Em defesa do livre mercado, poderíamos dizer que, quanto mais altas as taxas, menos idosos estarão dispostos a fazer o consignado. Além disso, ao contrário do imaginário popular evocado pelos esquerdistas, os aposentados pegam empréstimos pelos motivos mais variados, que vão desde o supérfluo até as necessidades reais dos netos. Ao menos eu já tive a curiosidade de perguntar a quem trabalha com isso o porquê de os seus clientes fiéis viverem endividados. A resposta é que não sabem viver com o que têm. Na clientela há ricos e pobres, e têm em comum essa dificuldade de adaptar o estilo de vida à receita fixa. Inclui-se aí o problema muito comum de os filhos consumirem a renda dos aposentados com anuência deles, que ficam pegando empréstimo para bancá-los, em vez de controlar a própria prole. Assim, certamente não é a totalidade dos aposentados endividados que pega dinheiro premida pelas necessidades econômicas. Muitos deles têm uma boa margem de escolha e, se os juros estiverem altos demais, simplesmente não pegam o empréstimo.
Contra essa defesa do livre mercado, porém, devemos apontar duas coisas: que no Brasil existe meia dúzia de bancos – sendo fácil, portanto, formar cartel – e que os aposentados não são exatamente o grupo do qual se deve esperar mais racionalidade e esclarecimento na hora de pegar empréstimos. A meia dúzia de pessoas honestas que trabalha com crédito consignado vai poder lhe falar de como às vezes passa um tempo sem o cliente porque ele recebeu um telefonema propondo muita vantagem e dinheiro fácil, passou todos os dados e fez um empréstimo cheio de taxas das quais ele não estava ciente ao aceitar. O aposentado cai em golpe, e depois não tem nem dinheiro para ir atrás dos advogados – aliás, coitado daquele cuja vida financeira depender da honestidade do corretor de crédito e do advogado aparecidos ao acaso. E, antes que algum defensor de liberdades individuais diga que só cai em golpe quem quer, lembro que não poucos velhos são acometidos por demências, e que demência não começa do dia para a noite. Há uma zona cinzenta em que ninguém tem muita certeza da sanidade do velho. Não é nenhum absurdo dizer que esse grupo populacional merece uma proteção especial contra picaretas.
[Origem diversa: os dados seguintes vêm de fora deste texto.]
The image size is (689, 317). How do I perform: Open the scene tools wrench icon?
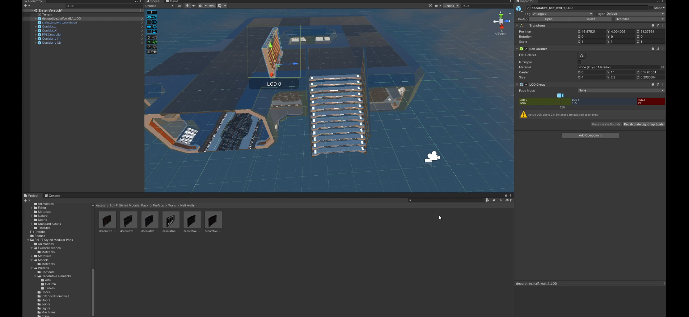pyautogui.click(x=430, y=6)
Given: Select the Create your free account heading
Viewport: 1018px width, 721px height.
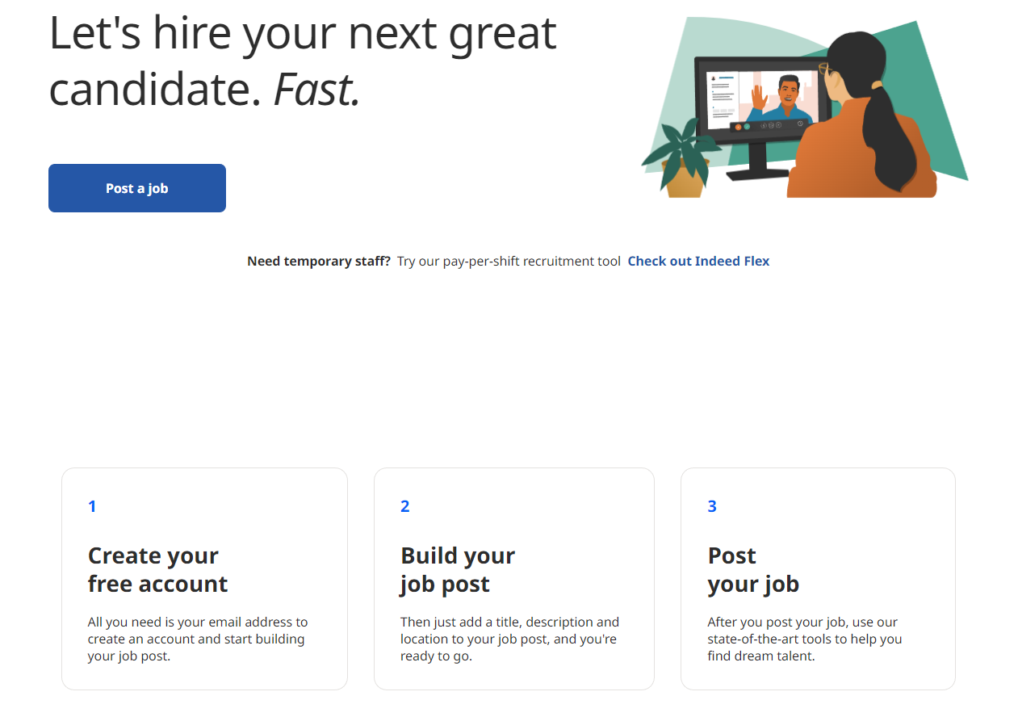Looking at the screenshot, I should [157, 569].
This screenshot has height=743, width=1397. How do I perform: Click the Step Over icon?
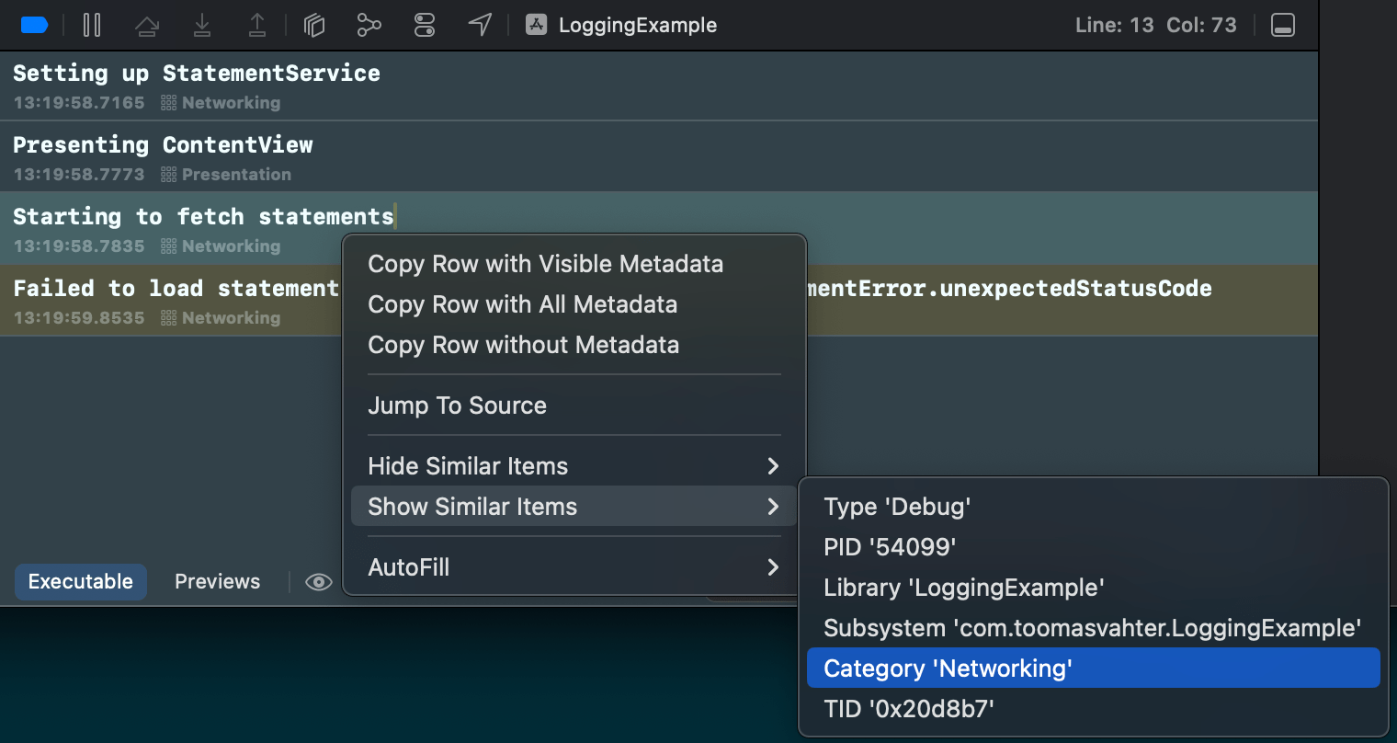pos(147,26)
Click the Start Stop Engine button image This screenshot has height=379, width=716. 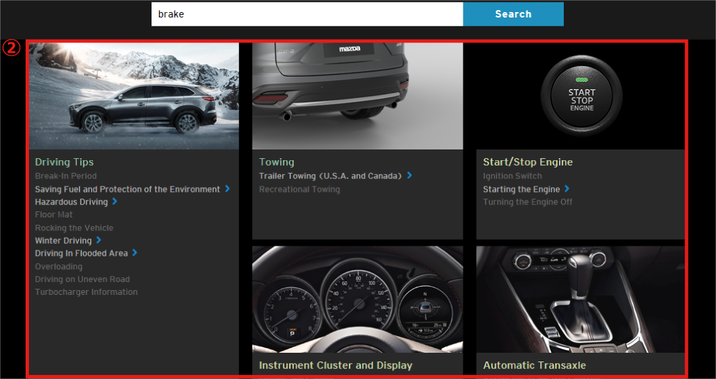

Bancos privados zelam pelos seus próprios interesses, e quanto mais altos os juros do empréstimo consignado, melhor
O imbróglio moral aumenta ainda mais com a notícia de que os bancos públicos aderiram à “greve” dos privados e tampouco irão oferecer o tal crédito barato.
Eu não sou economista e não me sinto capacitada a explicar por que o governo escolheu 1,7% em vez de 1,8%. Como cidadã escolarizada, sei que 1,7% ao mês dá 20,4% ao ano, o que é uma taxa alta pra chuchu, sobretudo considerando-se que o risco corrido pelos bancos é zero. Além disso, já notei que há uma confusão perigosa entre o liberalismo e o darwinismo social dos anarcocapitalistas, segundo o qual tudo o que “o mercado” (no caso em tela, um punhado de bancos) faz é natural e qualquer interferência estatal é um pecado contra natura. E a adesão é tamanha que só uma meia dúzia de esquerdistas à moda antiga apontou a aberração de os bancos estatais (Caixa e Banco do Brasil) aderirem à greve dos bancos privados. De que serve um banco público, se desrespeita a autoridade eleita para agir igual aos bancos privados? E pior: igual aos bancos privados num país de oligopólio bancário.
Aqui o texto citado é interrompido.